# shocked dodge owner



## ohiododge (Nov 1, 2011)

:realmad:Can someone tell me about plowing with a 06 dodge 2500 CTD. I have been told you can't put a plow on this truck. Too heavy in front from engine. Now that being said. Looking at a snoway 29r or a blizzard speedwing. Both weigh roughly 800 or so pounds. Bought truck to plow and was rather upset with the idea of no plow.


----------



## THEGOLDPRO (Jun 18, 2006)

They are blowing smoke up your butt, Problem is the diesel in your truck weighs alot compaired to the gas trucks, It also matters if its a reg cab or an extended cab. they lower the weight they say you can carry on the front of the truck.
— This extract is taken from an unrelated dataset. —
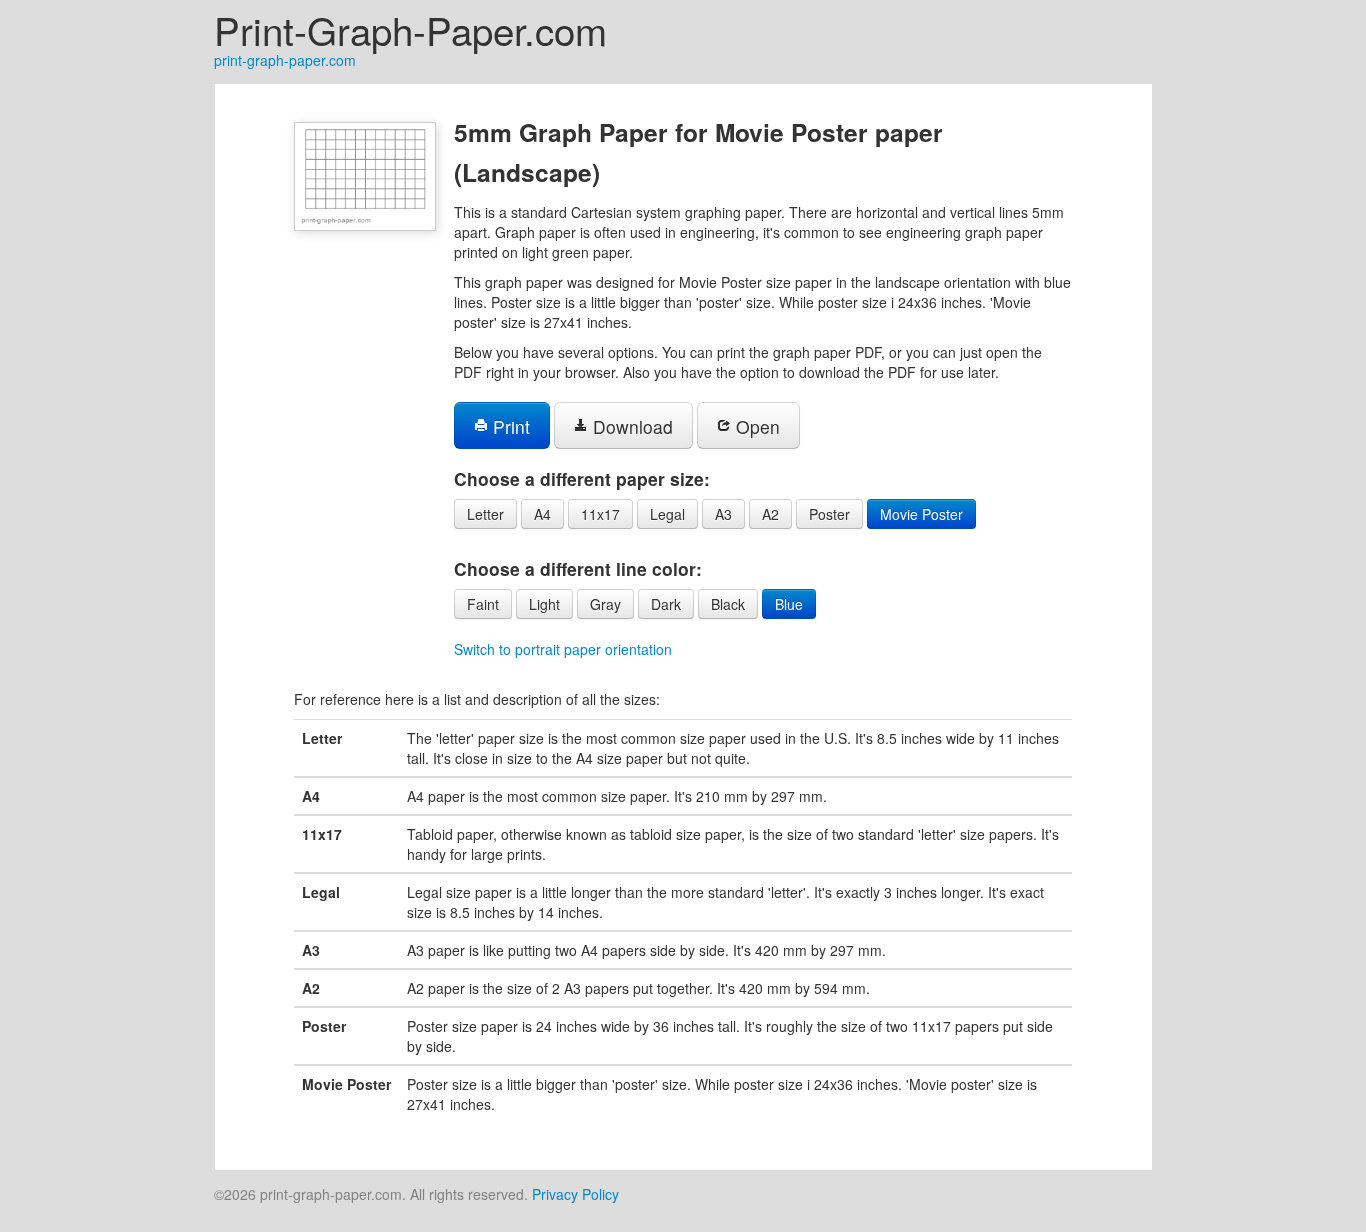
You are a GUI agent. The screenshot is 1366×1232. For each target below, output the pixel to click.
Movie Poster (921, 514)
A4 (542, 514)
Either way you wont have a problem putting a plow on it, I would put no smaller then an 8 foot straight blade on it. The truck will handle it fine. You just have to find a dealer who wont bust your balls and doesnt really care what the weight rating on the vehicle is.


----------



## Banksy (Aug 31, 2005)

I have an 8' Fisher on mine. No factory plow prep. Does just fine. 

Throw in 800#s of ballast behind the axle and go.


----------



## cmo18 (Mar 10, 2008)

My main truck for the past 3 years is a 2006 ram 2500 ctd, 10 foot blade and it plows and plows and plows


----------



## wideout (Nov 18, 2009)

No problems with mine and been using it for two years with a wideout


----------



## IC-Smoke (Feb 15, 2008)

They just want to cover there butt with the front axle gvwr. You will be fine as long as you dont go suing your plow dealer for your ball joints going bad for example. :laughing:


----------



## John_DeereGreen (Jan 2, 2011)

I knew when I bought my truck that I couldn't have a dealer install the plow I wanted on it...

Why not just put it on yourself?


----------



## basher (Nov 13, 2004)

You can put the Snoway on it, it's just the Mega that is diesel restricted and the 29R weighs 707lbs.


----------



## DAFFMOBILEWASH (Dec 9, 2006)

If you can afford it I would go with a V plow. The Cummins will push much more snow than any straight blade can carry.... Cummins engines are like pigs noses!! You can't wear them out!!!

Have a Mega V on mine and smile evey time I leave the shop to plow. NTM remove the silencer ring if you want to hear the turbo spoolin up. 

Congrats you have a great year!!! I think the 06 pre 6.7 07's are some of the best combinations Dodge ever put out.


----------



## randomb0b123 (Jul 14, 2010)

where you from? i have a dodge diesel with a plow its been just fine truck dont sag one bit


----------



## EME 411 (Oct 21, 2008)

No problem, Timbrens on the front, no ballast.


----------



## hardwoodcd (Dec 29, 2010)

Congrats on buying one of the best snow pushers made!!!! Put a V blade on the front of that thing and call it a day.


----------



## bigthom (Oct 14, 2010)

I got a fisher 8'6" extreme v with wings back drag edge and top flap... not only does it drive fine but it still clears 35s


----------



## ohiododge (Nov 1, 2011)

randomb0b123;1337211 said:


> where you from? i have a dodge diesel with a plow its been just fine truck dont sag one bit


Marion,Ohio. Still no plow. Do to lack of snow and lack of dealer to install one. Any help? I see your from Ohio.


----------



## NBI Lawn (Oct 15, 2007)

ohiododge;1450114 said:


> Marion,Ohio. Still no plow. Do to lack of snow and lack of dealer to install one. Any help? I see your from Ohio.


You need to go to another dealer. There really shouldn't be an issue installing a decent plow on your truck.


----------



## randomb0b123 (Jul 14, 2010)

your 2.5 hrs away from me im in cleveland, why dont you just put the plow on yourself?


----------



## MrPLow2011 (Jan 14, 2011)

Buy the plow and bring it to a truck repair shop. They will install it. Fisher dealers and such cant do it. They have to follow guidlines. Installing a plow is not that tough. Hardest part is removing bumper


----------